In 2004 the place celebrated the anniversary of the first mention 900 years ago.

Population development

  • 1843: 175
  • 1910: 273
  • 1939: 348
  • 1995: 320
  • 2000: 307
  • 2005: 289
  • 2010: 285
  • 2015: 275

Economy and Transport

Solar power plant on arable land southwest of the village

The most important business enterprise in Hochstedt is the goods traffic center Vieselbach , which is located west of the village.

In December 2009, Bosch Solar Energy AG put a large solar power plant into operation on a field on the GVZ site .

Via the state road 1056, Hochstedt is connected with Vieselbach and Sömmerda in the north and with Mönchenholzhausen ( federal road 7 ) in the south.

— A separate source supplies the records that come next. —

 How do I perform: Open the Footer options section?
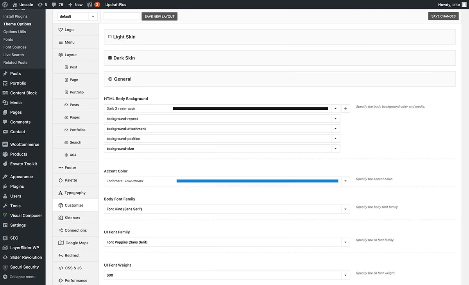coord(70,167)
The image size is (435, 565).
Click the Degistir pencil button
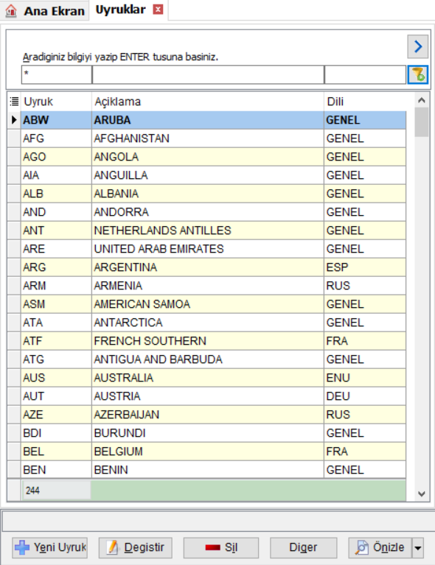tap(135, 547)
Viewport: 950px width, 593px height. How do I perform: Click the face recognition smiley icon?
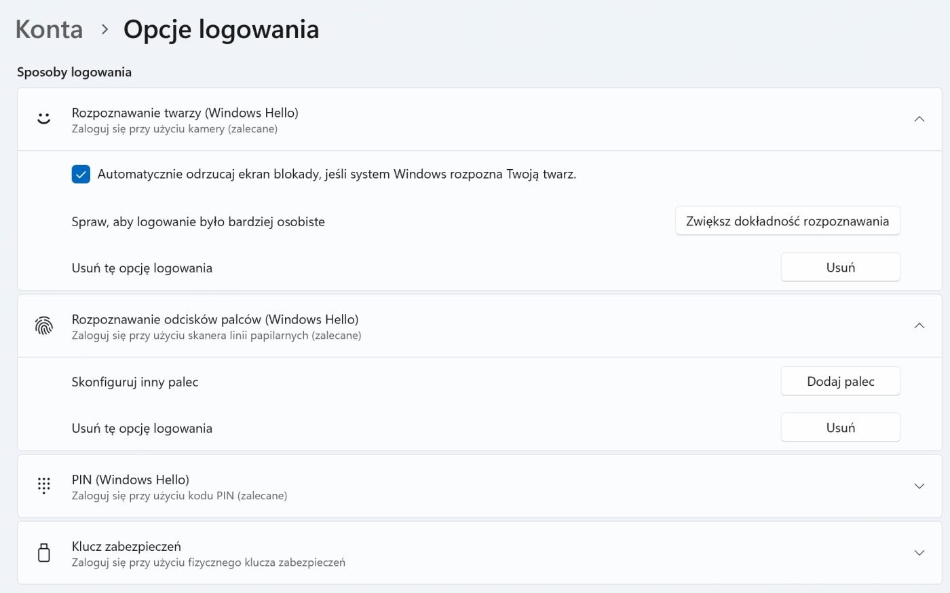coord(44,119)

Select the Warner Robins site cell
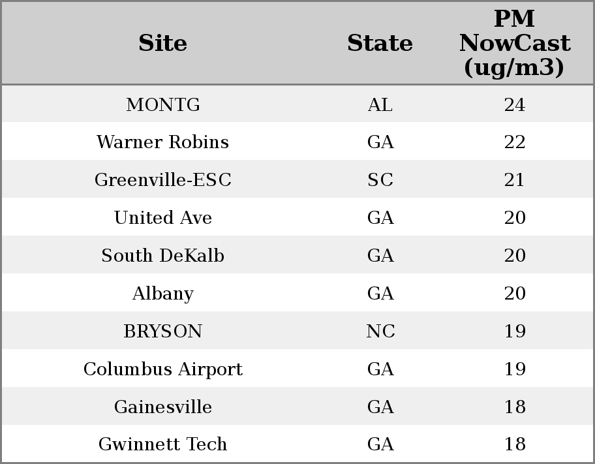(x=162, y=142)
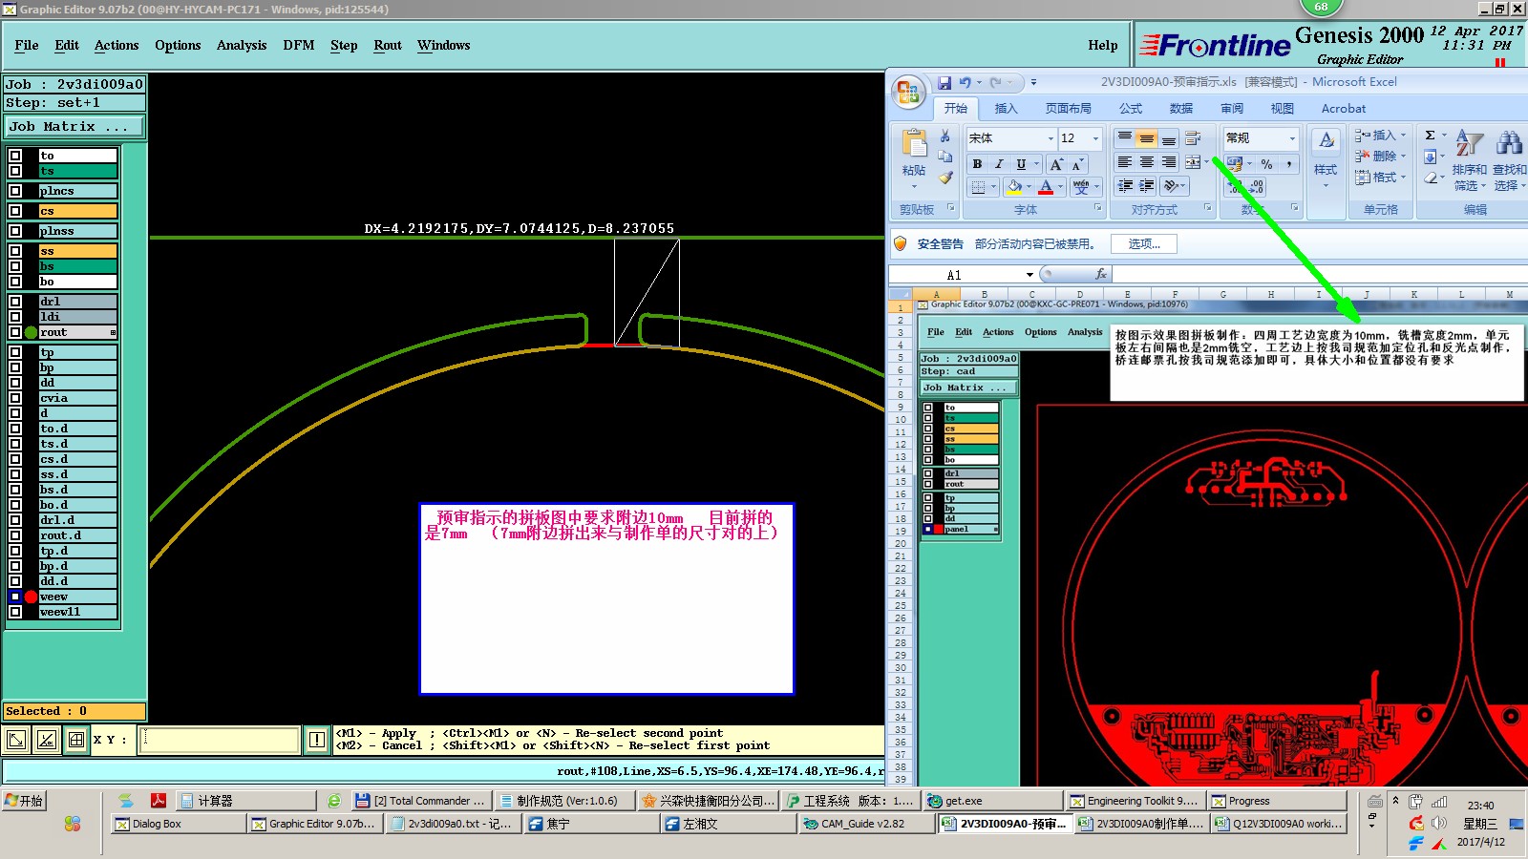
Task: Click the X Y coordinate input field
Action: pos(219,740)
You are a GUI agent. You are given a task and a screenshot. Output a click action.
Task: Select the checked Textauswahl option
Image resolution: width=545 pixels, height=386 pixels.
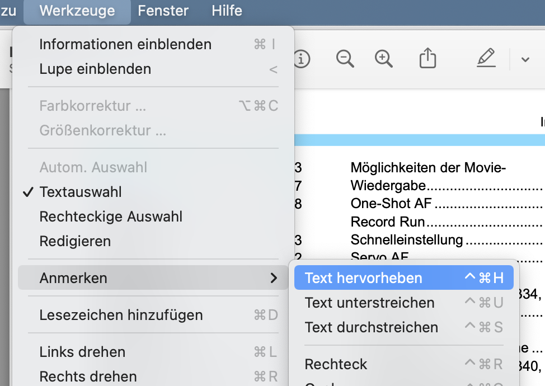(x=81, y=192)
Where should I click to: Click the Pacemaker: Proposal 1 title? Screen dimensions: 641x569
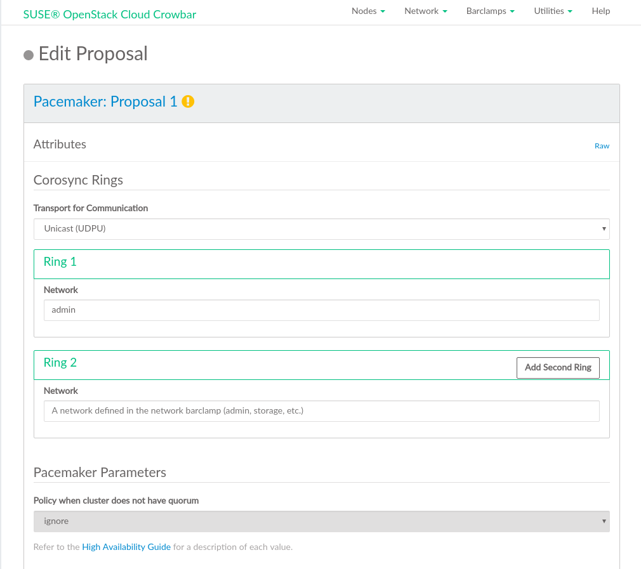click(x=105, y=101)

The Vieselbach station on the Thuringian Railway from Erfurt to Weimar is about 700 meters north of the town.

Culture and sights

Hochstedt local history and woad museum
  • The Hochstedt local history museum was opened in the summer of 2003 . The former farm building of the Hochstedter School could be converted into a museum with the help of the village renewal and since then it also houses the functional historical fire engine, which the company Sorge from Vieselbach manufactured in 1884. The Heimatverein von Hochstedt has shown an annual special exhibition on a local topic in the museum since 2006. As more and more exhibits related to woad cultivation, trade and processing enriched the exhibition, the museum was renamed the Heimat- und Woidmuseum in autumn 2010.
  • Hochstedt has been celebrating an annual woad festival since 2005 in memory of the great importance of the dye plant for the place in the past.
  • On September 5, 2009, a woad memorial was unveiled in Hochstedt. It consists of a replica of a woad millstone with a stainless steel plate that records the names of the Hochstedter woad farmers from 1492 to 1510 from the "Erfurter Waid booklet".
  • Memorial to the fallen of both world wars on the central square. From 1953 until the political "turning point" there was a Karl Marx monument on "Karl-Marx-Platz". The boulder belonging to it was parked at the gate of the former estate in the lower village and "stolen" in May 2011.
  • The village church of St. Pankratius ( location → ). It was rebuilt after the previous church was destroyed by fire (arson) and consecrated on November 13, 1984. Valuable art treasures (altar, pulpit, baptismal font) were lost at that time. Today, among other things, a winged altar from Nottleben and a pulpit decorate the church.
See also list of cultural monuments in Hochstedt (Erfurt)

societies

  • Heimatverein Hochstedt eV
  • SV Blau Weiß 90 Hochstedt eV

literature

  • Dagmar and Walter Blaha : Hochstedt. A local history . Association for the history and tradition of Hochstedt. 2nd, expanded edition. Hochstedt 2005.

Web links

Commons : Hochstedt  - Collection of images, videos and audio files

Individual evidence

  1. Municipalities 1994 and their changes since January 1, 1948 in the new federal states , Metzler-Poeschel publishing house, Stuttgart, 1995, ISBN 3-8246-0321-7 , publisher: Federal Statistical Office
  2. ^ Johann Friedrich Kratzsch : Lexicon of all localities of the German federal states . Naumburg, 1843.
  3. gemeindeververzeichnis.de
  4. Michael Rademacher: German administrative history from the unification of the empire in 1871 to the reunification in 1990. (Online material for the dissertation, Osnabrück 2006).